Everything gets smushed down onto a parchment lined baking sheet and thrown into the fridge to harden. And once the fudge is firm, you simply start cutting it up into bite-sized pieces.
Then clean up the extra bits and pieces. With your fingers and mouth.
And then you give it to someone you love.
LOW-SODIUM SIMPLE FUDGE
makes 36 small pieces
- 2 ounces best quality unsweetened chocolate
- 3/4 cups canned coconut milk
- 2 cups white sugar
- 2 tablespoons butter
- 1 teaspoon pure vanilla extract
Cover an 8X4 inch pan with parchment paper. I love parchment paper.
Then, in a heavy saucepan, combine the chocolate and coconut milk. Place it over very low heat and cook, stirring constantly with a wooden spoon, until mixture is smooth and well blended.

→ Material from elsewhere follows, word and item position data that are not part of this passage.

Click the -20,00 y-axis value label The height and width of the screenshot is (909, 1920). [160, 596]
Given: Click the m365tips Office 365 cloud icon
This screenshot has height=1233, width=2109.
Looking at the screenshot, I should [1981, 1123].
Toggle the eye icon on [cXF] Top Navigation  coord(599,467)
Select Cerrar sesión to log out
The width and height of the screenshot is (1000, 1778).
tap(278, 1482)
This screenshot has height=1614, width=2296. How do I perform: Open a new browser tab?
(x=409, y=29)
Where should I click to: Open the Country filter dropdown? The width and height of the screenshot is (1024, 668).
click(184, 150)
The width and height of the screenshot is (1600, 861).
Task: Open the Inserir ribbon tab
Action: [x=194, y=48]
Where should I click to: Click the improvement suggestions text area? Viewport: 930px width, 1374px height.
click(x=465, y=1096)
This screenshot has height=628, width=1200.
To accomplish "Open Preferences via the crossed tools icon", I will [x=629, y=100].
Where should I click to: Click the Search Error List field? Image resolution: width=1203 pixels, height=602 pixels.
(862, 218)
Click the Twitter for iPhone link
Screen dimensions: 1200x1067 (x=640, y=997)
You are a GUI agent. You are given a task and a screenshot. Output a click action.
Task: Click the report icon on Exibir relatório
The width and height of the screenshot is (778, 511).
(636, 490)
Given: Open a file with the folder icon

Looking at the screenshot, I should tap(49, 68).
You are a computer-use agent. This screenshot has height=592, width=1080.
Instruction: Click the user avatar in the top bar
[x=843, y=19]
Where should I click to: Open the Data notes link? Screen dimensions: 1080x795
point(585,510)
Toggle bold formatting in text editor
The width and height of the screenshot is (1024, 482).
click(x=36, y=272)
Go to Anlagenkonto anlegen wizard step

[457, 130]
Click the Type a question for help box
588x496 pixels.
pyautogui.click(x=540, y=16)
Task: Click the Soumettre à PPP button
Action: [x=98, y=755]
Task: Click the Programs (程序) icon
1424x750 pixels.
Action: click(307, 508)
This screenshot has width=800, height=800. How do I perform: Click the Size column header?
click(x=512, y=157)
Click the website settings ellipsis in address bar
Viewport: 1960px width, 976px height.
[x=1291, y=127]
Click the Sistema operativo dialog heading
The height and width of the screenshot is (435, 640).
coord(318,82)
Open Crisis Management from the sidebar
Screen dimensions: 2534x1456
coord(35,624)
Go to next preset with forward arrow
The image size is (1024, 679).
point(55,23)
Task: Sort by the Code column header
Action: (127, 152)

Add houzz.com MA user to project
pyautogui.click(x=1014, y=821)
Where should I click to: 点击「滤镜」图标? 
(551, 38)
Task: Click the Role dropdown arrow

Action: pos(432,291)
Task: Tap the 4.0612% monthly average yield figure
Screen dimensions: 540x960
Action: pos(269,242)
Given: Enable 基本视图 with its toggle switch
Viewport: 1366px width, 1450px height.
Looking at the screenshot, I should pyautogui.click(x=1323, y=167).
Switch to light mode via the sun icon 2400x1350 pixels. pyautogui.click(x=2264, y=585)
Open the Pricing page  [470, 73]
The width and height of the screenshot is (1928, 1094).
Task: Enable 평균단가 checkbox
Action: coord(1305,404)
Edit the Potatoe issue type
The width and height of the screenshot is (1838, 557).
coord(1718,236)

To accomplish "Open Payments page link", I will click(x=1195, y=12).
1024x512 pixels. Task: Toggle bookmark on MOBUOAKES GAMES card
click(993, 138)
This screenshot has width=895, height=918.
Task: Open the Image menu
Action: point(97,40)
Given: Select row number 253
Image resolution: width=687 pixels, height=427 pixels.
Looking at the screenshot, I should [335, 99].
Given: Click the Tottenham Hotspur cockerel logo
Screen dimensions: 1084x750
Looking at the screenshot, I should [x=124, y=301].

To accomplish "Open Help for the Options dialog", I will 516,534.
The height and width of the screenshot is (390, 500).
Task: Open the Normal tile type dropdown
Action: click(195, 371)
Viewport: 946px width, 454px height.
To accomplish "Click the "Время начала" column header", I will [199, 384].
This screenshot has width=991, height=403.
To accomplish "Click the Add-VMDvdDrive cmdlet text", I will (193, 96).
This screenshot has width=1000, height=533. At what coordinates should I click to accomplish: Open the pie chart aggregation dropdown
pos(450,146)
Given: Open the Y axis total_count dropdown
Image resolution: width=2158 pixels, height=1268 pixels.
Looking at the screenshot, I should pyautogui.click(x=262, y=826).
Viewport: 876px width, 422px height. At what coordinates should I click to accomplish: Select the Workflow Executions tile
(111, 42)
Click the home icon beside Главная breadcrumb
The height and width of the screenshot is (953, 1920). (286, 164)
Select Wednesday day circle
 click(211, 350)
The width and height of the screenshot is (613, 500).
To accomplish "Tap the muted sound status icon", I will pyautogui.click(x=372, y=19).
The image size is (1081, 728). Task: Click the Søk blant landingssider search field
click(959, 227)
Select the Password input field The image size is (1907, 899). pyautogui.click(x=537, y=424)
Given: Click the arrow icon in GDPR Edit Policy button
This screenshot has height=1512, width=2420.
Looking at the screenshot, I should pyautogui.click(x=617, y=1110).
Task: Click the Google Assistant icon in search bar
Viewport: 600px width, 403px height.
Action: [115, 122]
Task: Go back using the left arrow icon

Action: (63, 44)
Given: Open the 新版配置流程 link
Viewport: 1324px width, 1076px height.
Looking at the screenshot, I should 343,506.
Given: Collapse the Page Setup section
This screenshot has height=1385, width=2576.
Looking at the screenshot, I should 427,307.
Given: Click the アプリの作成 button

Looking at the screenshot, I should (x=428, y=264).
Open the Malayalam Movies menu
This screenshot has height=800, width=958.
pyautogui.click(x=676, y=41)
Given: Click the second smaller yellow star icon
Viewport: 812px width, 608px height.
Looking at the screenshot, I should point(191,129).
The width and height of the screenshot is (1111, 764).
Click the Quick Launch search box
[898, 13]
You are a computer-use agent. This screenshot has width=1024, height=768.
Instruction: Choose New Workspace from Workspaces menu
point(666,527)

Add the sugar and continue stirring over medium heat until the sugar is dissolved and the mixture begins to boil. Then, stop stirring (it’s scary, but trust) and continue to boil over medium heat until the chocolate thickens and begins to hold shape. This will take about 10 to 15 minutes. And you’ll know you’re done when you can drop a small amount of the chocolate into a bowl of cold water and you can roll it into a soft ball. Or, if you have a candy thermometer, the chocolate’s ready when it reaches 234F.
Finally, remove the chocolate mixture from heat and add the butter and vanilla. Do not stir (again, weird, but trust). Cool until it is lukewarm (110F). And then stir and beat until the mixture begins to lose its gloss and starts to hold its shape. This is also where you can add marshmallows, orange zest, or nuts if you want to give the fudge some extra flavor and texture.
Then, pour it immediately onto that parchment-lined pan and use the back of your wooden spoon to flatten it out. Place it in the refrigerator to chill. If you do decide to make the rice crispy treats, pour them on top of the cooled fudge and smush down with a wooden spoon. Place everything back into the refrigerator to chill and cut when it’s firm.